The Supreme Court is being asked to decide whether the PTAB can invalidate expired patents through inter partes review, in a case that could limit the reach of the landmark Oil States decision that found IPRs constitutionally permissive. In Apple Inc. v. Gesture Technology Partners, the Federal Circuit ruled that PTAB retains jurisdiction over expired patents, but the patentee argues in its petition that once patents expire, they become purely private property rights that require traditional court adjudication rather than administrative review. Certiorari petition - Gesture v. Apple.

In Oil States Energy Services, LLC v. Greene’s Energy Group, LLC, 584 U.S. 325 (2018), the Supreme Court upheld the constitutionality of inter partes review (IPR) proceedings under Article III and the Seventh Amendment.  Older property rights cases had barred administrative action to eliminate private property rights.  But Oil States distinguished those cases -- holding that the patent is “the grant of a public franchise” – a government-conferred right to exclude others for a limited time.  Because a patent “did not exist at common law” but is a creature of statute, Congress may condition or qualify that grant, including by providing for administrative reconsideration of the patent’s validity.

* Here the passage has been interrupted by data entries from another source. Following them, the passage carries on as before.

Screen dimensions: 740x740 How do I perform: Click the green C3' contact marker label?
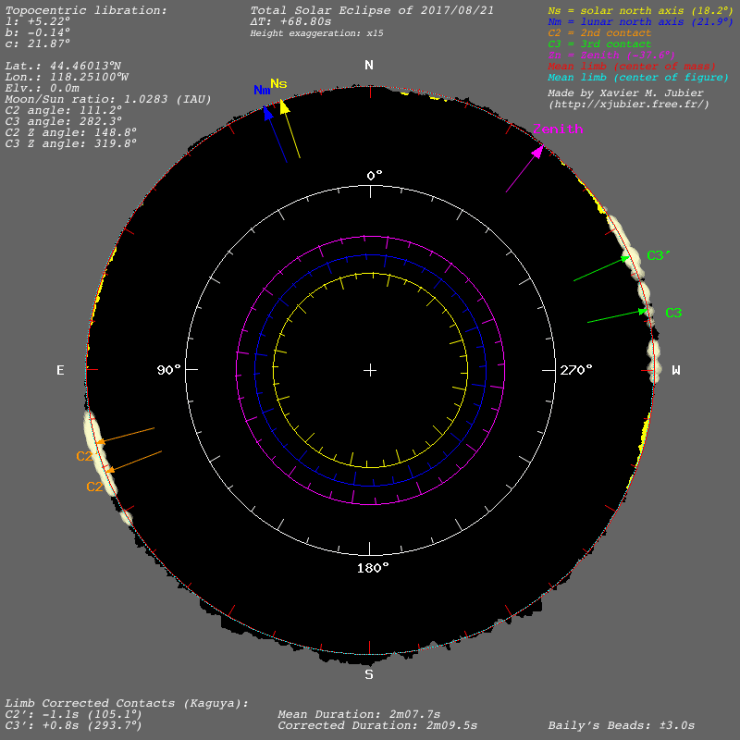[x=659, y=256]
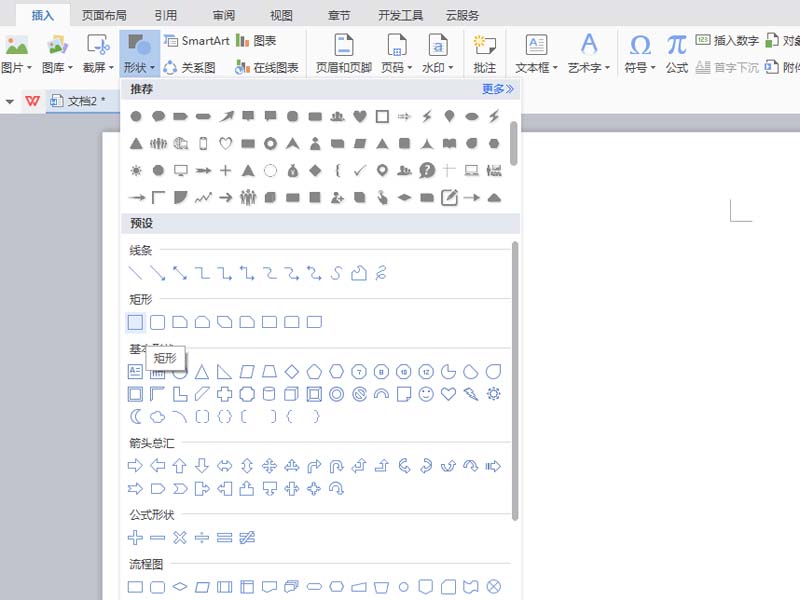Select the rectangle shape under 矩形
Viewport: 800px width, 600px height.
click(135, 322)
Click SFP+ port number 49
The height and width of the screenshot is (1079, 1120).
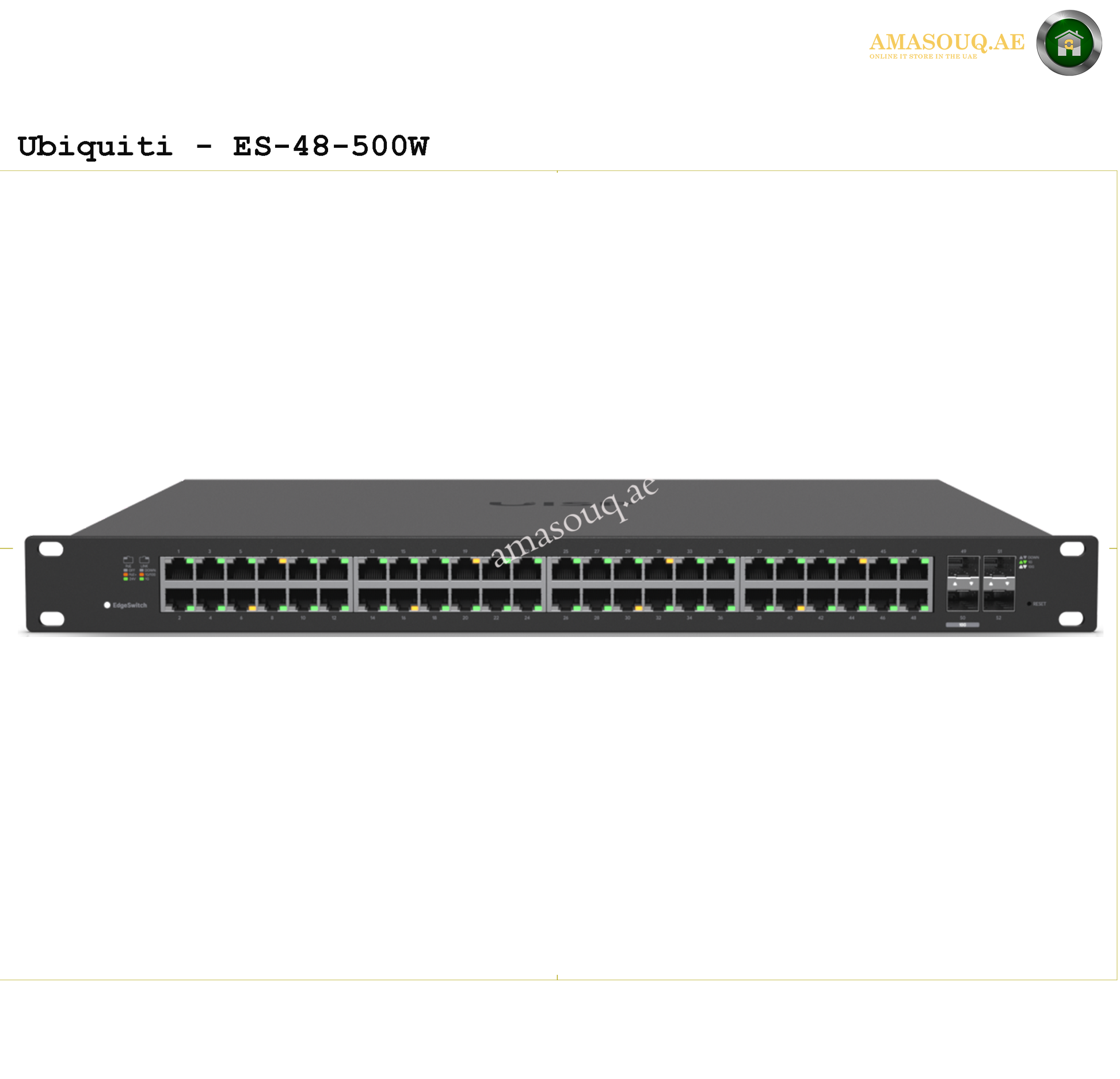[963, 567]
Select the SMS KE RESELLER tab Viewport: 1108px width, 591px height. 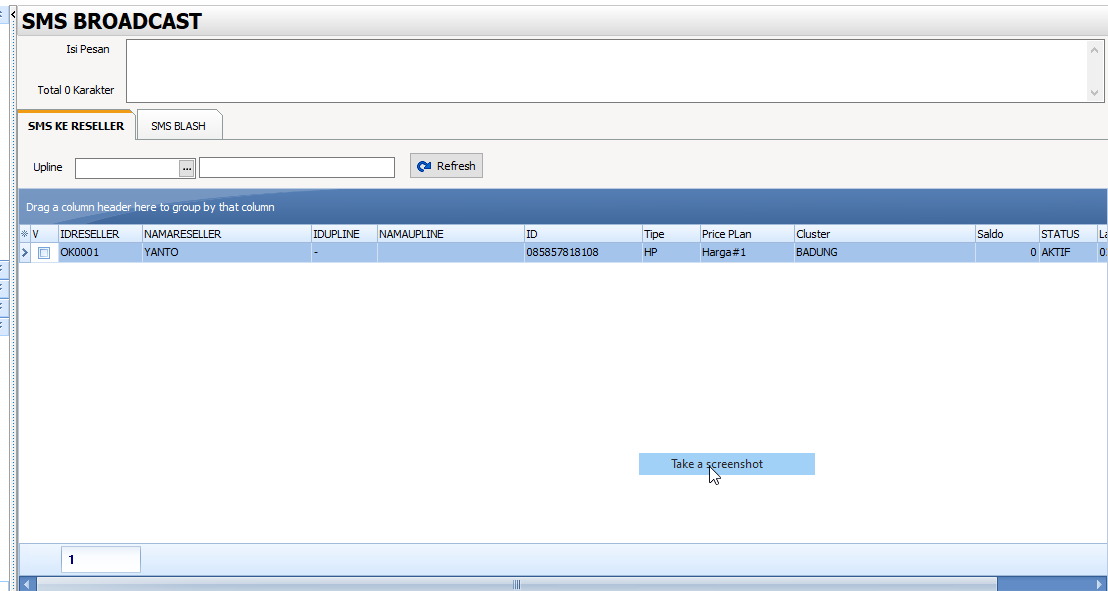[76, 126]
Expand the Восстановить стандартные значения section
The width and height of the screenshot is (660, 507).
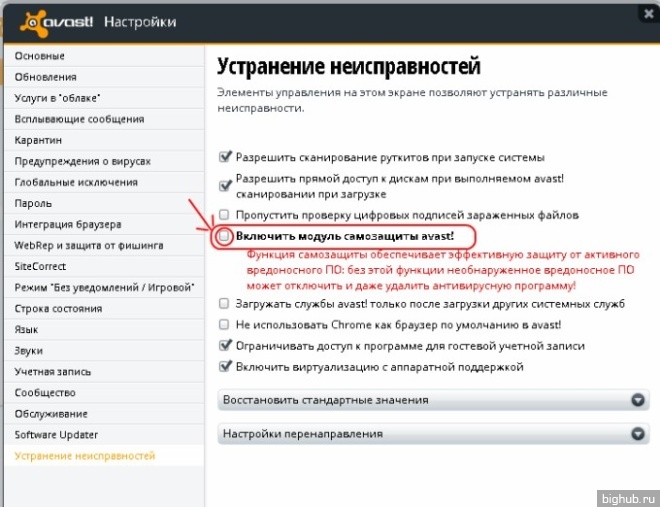tap(420, 399)
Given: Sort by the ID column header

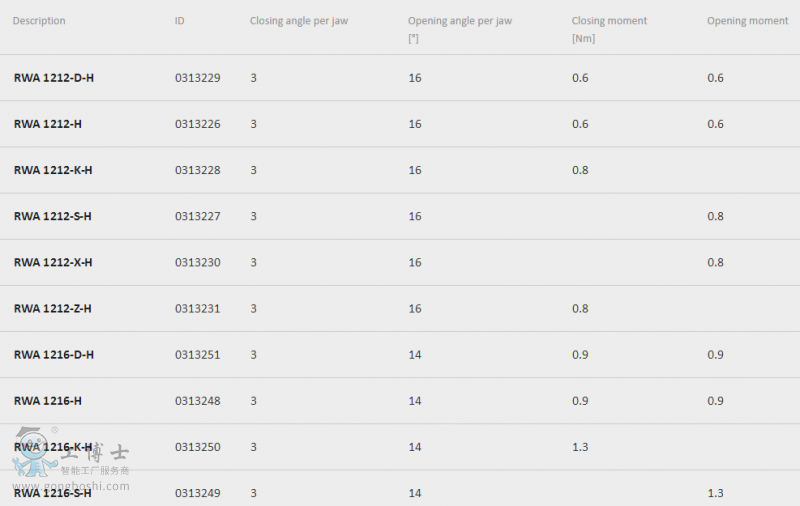Looking at the screenshot, I should pyautogui.click(x=180, y=21).
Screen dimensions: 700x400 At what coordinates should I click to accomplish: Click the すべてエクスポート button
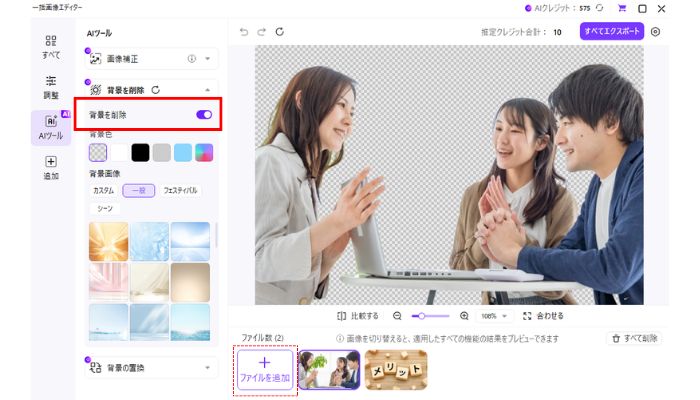(611, 32)

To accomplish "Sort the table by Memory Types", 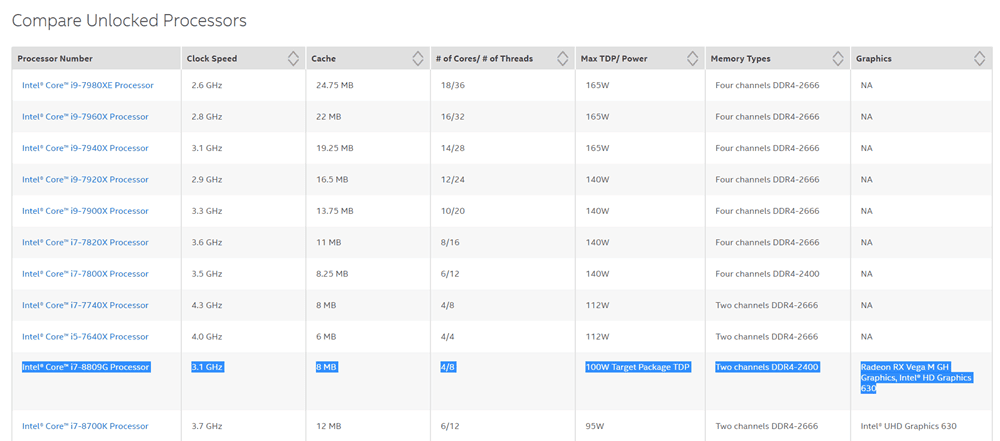I will 838,59.
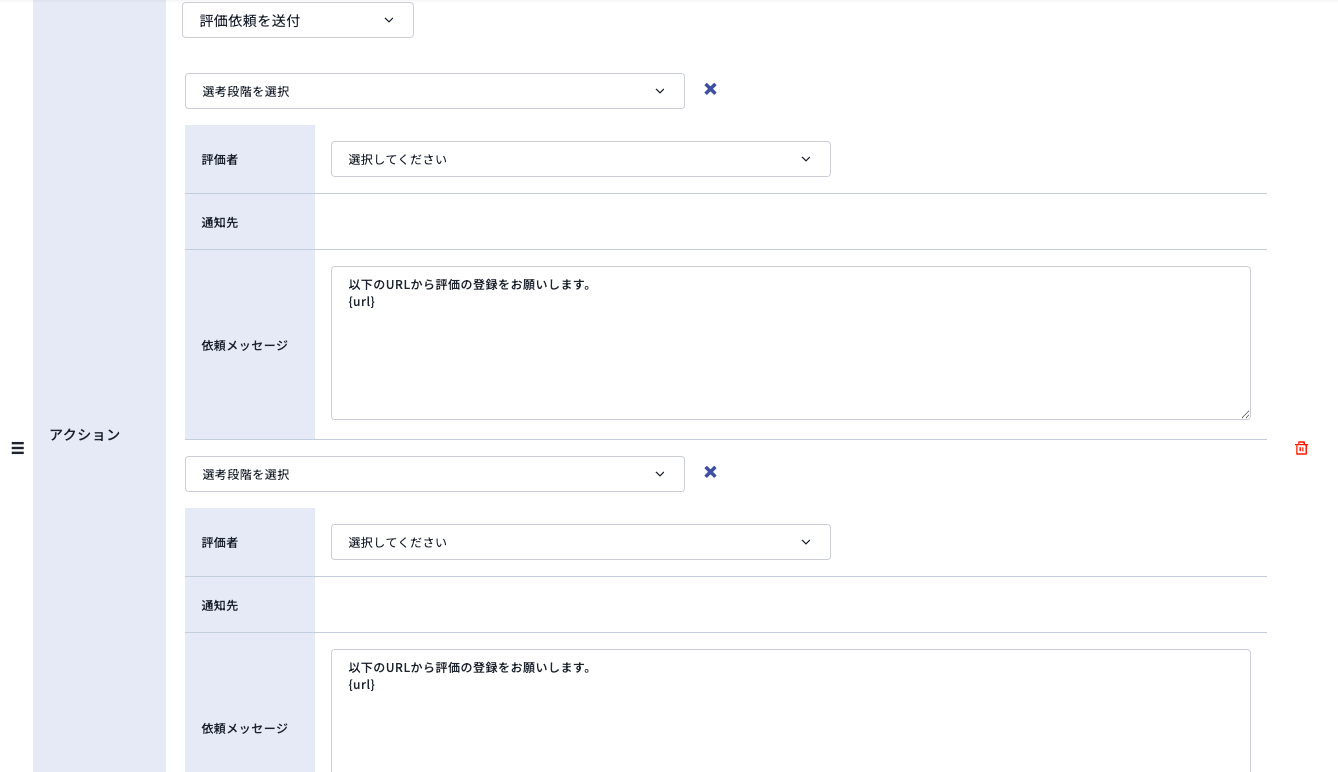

Under this framework, Oil States placed patent validity determinations within the Court’s public-rights doctrine, which permits adjudication in non-Article III forums for matters “closely integrated into a public regulatory scheme” involving the government. The Court explained that IPR “does not make any binding determination regarding ‘the liability of [one individual] to [another] under the law’” – instead, it remains a matter between the patent owner and the government (acting to correct its own grant). Because of this public-rights framing, the Court found no Article III violation in assigning patent reconsideration to the PTAB.  Likewise, the Seventh Amendment jury right was not triggered: the IPR was not a “Suit at common law” between private parties, but an administrative proceeding reviewing a public franchise grant. Oil States ultimately likened IPR to a specialized extension of the patent examination process.

Notably, Oil States emphasized the narrowness of its holding. The Court explicitly reserved judgment on “whether other patent matters, such as infringement actions, can be heard in a non-Article III forum.”  But, Oil States does not discuss the extent its reasoning would apply once a patent’s term had ended.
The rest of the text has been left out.